Estate planning can be an uncomfortable process for most people. Many people find it unpleasant to think about a medical emergency or their possible future death. Once someone has drafted a will, trust documents and possibly living documents, they may take for granted that they have protection regardless of what occurs in the future.
They may assume that their loved ones would have an easy time carrying out their last wishes and taking control of their assets. Unfortunately, that is not always the case. Personal circumstances continue to change even after someone creates their estate plan, and significant changes could potentially decrease the validity or enforceability of estate planning documents.
To prevent people from challenging estate documents as outdated or the courts from invalidating them for the same reason, testators should review and update their estate planning documents as needed.
Life tends to change rapidly
Although some people take for granted that their life will become predictable once they reach certain milestones, like getting married, securing a promotion or having children, the truth is that life continues to change in unexpected ways at every stage in life. The assets that someone has in their own name, the beneficiaries who should receive property from their estate and even their medical priorities may shift dramatically after certain experiences. Many estate planning professionals recommend reviewing and updating documents when someone’s family changes.
Divorces, marriages and the birth of children are all top reasons to review and alter existing estate planning paperwork. Medical changes could also prompt estate planning updates. Even the sale of certain assets or the acquisition of a specific property could make an estate plan review a smart move. Anyone who has undergone a massive change in their personal life could potentially benefit from reviewing and updating their documents.
Periodic review is a smart choice
Even if people don’t feel like their circumstances have changed dramatically, small changes over time could have a big impact on estate planning. Therefore, it is often a smart move for a testator to revise and update their existing documents every two to five years. The scope of someone’s personal holdings and the vulnerability of their dependents can influence how regularly they decide to adjust their estate planning paperwork. Those who take the time to occasionally go back over their documents can feel more confident about their validity and less concerned about the possibility of their loved ones challenging their wishes in probate court later.
Recognizing the value of updated and accurate estate planning paperwork can help people to avoid having their wishes contested in the wake of their incapacitation or death. Seeking legal guidance in this regard is always an option.
***
REQUIRED ACTIONS
**1.** In the estate planning text, how often is it often a smart move for a testator to revise and update existing documents?
**2.** Copy out the stretch of the estate planning text from "Estate planning can" through "estate planning documents.".

SUPPLIED DATA
***
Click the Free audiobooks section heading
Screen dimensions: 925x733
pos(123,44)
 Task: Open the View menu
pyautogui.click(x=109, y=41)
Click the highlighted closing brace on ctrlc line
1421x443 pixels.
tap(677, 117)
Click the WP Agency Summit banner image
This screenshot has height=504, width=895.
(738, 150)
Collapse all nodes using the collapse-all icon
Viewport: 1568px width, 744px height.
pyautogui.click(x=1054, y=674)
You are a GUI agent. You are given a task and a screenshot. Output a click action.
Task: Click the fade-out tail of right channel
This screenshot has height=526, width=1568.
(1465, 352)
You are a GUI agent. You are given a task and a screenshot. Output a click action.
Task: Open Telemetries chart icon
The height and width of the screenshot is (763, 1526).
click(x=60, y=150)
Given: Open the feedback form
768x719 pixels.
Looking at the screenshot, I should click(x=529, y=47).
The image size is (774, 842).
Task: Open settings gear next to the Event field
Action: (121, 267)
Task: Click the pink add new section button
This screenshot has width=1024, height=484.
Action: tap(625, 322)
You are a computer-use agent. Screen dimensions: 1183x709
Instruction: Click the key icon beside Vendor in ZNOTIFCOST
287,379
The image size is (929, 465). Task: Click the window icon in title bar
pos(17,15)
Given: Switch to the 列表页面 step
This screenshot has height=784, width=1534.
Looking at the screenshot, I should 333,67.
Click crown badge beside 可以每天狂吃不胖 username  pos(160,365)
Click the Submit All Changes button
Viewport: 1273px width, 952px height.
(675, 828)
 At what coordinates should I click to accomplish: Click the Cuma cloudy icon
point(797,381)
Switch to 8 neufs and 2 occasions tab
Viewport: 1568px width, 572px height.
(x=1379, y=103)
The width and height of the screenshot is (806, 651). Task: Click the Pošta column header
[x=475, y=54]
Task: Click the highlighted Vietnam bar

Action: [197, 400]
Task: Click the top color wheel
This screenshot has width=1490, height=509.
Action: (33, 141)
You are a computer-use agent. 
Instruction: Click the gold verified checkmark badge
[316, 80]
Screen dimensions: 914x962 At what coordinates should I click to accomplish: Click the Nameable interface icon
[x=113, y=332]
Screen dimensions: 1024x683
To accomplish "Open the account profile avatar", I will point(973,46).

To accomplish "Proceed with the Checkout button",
***
RESPONSES TO THE EXERCISE
**1.** Every two to five years.

**2.**
Estate planning can be an uncomfortable process for most people. Many people find it unpleasant to think about a medical emergency or their possible future death. Once someone has drafted a will, trust documents and possibly living documents, they may take for granted that they have protection regardless of what occurs in the future.
They may assume that their loved ones would have an easy time carrying out their last wishes and taking control of their assets. Unfortunately, that is not always the case. Personal circumstances continue to change even after someone creates their estate plan, and significant changes could potentially decrease the validity or enforceability of estate planning documents.